-- What to produce --
Within the data below, find the string "heading" and return each line where it occurs.

Excerpts from a dataset
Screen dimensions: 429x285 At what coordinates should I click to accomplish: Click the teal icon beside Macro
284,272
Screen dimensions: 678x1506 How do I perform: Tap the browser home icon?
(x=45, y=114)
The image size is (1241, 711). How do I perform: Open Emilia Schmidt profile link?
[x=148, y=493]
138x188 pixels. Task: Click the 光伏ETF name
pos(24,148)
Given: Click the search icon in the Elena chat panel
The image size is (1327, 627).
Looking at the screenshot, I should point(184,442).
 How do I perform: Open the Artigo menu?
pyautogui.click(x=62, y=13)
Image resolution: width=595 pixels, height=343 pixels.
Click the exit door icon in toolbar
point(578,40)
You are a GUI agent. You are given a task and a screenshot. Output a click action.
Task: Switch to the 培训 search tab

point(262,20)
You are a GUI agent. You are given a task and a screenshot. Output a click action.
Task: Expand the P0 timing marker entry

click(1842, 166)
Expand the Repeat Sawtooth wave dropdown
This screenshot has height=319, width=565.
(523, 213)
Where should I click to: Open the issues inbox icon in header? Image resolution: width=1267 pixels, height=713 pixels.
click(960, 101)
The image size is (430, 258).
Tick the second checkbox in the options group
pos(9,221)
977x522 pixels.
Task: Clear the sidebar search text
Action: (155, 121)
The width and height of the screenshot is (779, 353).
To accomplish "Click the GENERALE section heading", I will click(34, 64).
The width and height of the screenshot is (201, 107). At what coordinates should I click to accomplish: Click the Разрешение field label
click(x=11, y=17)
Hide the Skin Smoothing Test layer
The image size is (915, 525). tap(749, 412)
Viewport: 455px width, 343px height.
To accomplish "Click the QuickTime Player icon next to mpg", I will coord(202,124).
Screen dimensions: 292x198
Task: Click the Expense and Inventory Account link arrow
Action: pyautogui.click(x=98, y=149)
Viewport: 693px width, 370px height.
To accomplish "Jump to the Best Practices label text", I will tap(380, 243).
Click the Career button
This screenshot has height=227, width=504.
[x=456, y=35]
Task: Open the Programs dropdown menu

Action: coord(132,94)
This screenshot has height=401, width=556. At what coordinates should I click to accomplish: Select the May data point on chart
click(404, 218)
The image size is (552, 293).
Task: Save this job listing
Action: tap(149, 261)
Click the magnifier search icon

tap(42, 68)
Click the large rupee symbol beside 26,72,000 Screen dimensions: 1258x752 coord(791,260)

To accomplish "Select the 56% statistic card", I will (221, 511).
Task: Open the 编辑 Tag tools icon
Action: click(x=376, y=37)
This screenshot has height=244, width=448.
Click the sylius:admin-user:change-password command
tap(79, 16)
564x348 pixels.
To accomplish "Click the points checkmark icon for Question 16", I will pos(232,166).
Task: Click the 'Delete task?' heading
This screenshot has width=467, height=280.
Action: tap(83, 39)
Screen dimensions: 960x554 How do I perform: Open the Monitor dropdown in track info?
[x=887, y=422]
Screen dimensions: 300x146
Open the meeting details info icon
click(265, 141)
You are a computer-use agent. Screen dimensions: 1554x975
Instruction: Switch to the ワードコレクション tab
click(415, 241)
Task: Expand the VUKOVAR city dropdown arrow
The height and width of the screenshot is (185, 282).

-- Task solution --
To accomplish "Click the GENERALE section heading", I will click(34, 64).
Task: Click the 'Delete task?' heading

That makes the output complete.